小生が怒るとか憤るとかするよりも呆れていると、その反応をどう受け取ったのか、イワンが再び口を開いた。
「本来ならお前らみたいな
「ふん、空の桶ほど蹴飛ばせば大きな音を立てて転がるものであろうな」
「何――?」
流石にここまで言われたら、皮肉のひとつも返してよかろう。
小生も遠慮なく応じた。
「確かに小生の祖国は小国だが、それは我らの試合には何ら影響のないこと。貴公の生まれし国が世界に名だたる大国であるのは理解しているつもりだが、果たして貴公はこの試合でその祖国の面子を潰さずにいれるかな?」
小生の挑発に、イワンの顔が赤黒く変色した。
どうにも、自信が「イエロー」と呼んで蔑む分にはいいが、逆にその「イエロー」に罵倒されるのは著しく面子が傷つくものらしい。
実際、今の小生の挑発を聞いていた学生たちからはイワンをせせら笑う声が上がり、イワンの顔が歪んだ。
「ケッ、魔力ゼロのイエローが吹くじゃねぇか。今の一言、後で死ぬほど後悔させてやるよ。それと、こいつは冥土の土産だ、もうひとつ言っておくぞ」
「何か」
「お前、さっきから随分とあの女と親しくしてるようだな?」
「女――エステラのことか?」
「名前なんざよく覚えちゃいねぇよ。いいか、あの女に懸想でもしてんなら無駄だ。

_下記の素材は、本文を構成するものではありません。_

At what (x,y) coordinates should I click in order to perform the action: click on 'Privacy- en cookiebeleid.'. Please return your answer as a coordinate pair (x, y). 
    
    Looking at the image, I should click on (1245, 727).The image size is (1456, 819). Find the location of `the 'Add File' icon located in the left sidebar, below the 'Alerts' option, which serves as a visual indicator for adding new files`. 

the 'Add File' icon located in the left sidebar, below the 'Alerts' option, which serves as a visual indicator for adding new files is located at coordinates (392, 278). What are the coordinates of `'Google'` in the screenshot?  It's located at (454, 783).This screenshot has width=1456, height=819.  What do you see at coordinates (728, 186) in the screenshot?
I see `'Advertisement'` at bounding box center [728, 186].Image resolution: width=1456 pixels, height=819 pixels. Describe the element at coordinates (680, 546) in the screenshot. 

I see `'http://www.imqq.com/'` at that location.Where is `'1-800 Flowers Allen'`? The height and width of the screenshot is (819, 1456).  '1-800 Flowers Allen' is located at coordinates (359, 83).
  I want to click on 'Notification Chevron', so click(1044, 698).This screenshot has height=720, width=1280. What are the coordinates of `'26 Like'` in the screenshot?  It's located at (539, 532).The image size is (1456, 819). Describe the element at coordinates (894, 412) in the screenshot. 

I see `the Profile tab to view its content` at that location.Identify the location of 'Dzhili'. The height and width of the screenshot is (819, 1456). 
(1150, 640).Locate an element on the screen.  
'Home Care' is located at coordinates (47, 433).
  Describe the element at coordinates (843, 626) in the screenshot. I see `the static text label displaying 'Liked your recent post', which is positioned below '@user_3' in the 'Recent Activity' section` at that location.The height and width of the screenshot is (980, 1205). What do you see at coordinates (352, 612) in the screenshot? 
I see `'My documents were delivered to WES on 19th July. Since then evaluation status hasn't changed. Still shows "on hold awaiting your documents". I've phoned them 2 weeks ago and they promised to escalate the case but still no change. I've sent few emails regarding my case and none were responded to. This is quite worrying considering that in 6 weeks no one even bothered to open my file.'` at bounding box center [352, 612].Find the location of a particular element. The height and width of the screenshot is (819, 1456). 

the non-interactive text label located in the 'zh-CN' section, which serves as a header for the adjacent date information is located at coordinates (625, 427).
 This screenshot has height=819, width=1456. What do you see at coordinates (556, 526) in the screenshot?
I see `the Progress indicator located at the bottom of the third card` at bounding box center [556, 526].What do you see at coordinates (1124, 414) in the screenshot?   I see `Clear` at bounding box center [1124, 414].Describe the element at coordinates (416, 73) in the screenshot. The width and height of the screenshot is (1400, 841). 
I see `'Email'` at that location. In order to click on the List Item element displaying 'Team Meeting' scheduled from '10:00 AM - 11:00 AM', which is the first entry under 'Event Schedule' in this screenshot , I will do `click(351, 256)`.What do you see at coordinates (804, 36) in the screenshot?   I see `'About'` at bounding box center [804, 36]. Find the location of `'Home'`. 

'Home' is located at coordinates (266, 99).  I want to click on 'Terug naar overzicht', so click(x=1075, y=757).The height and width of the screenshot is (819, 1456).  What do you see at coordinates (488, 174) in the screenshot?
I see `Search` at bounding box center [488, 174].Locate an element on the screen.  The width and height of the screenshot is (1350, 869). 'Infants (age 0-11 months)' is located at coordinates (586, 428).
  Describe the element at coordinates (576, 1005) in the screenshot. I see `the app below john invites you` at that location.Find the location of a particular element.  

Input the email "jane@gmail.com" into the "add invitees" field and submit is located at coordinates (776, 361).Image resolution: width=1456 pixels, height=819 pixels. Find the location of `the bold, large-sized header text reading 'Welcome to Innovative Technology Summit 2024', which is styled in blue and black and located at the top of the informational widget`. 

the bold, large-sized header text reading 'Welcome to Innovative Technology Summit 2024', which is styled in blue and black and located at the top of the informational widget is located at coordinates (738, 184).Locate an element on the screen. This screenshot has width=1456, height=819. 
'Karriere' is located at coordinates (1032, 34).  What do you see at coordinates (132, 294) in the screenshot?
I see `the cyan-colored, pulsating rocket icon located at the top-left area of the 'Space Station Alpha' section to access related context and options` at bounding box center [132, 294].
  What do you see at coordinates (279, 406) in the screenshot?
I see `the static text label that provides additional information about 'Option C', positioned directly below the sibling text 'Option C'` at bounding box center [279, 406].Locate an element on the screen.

あいつの今後の人生はもう決まってるんだぜ?」
「何――?」
イワンは残虐な嘲笑を顔に浮かべた。
「なにせ、アイツはゆくゆくは俺のガキを孕む女なんだからな」
周囲にも聞こえるようにそう宣言したイワンは、そこでエステラに視線を向けた。
そんな下品な言葉と、周囲の学生の驚きの視線をまともに受けたエステラは、ぐっ、と、唇を噛んで視線をやり過ごそうとする。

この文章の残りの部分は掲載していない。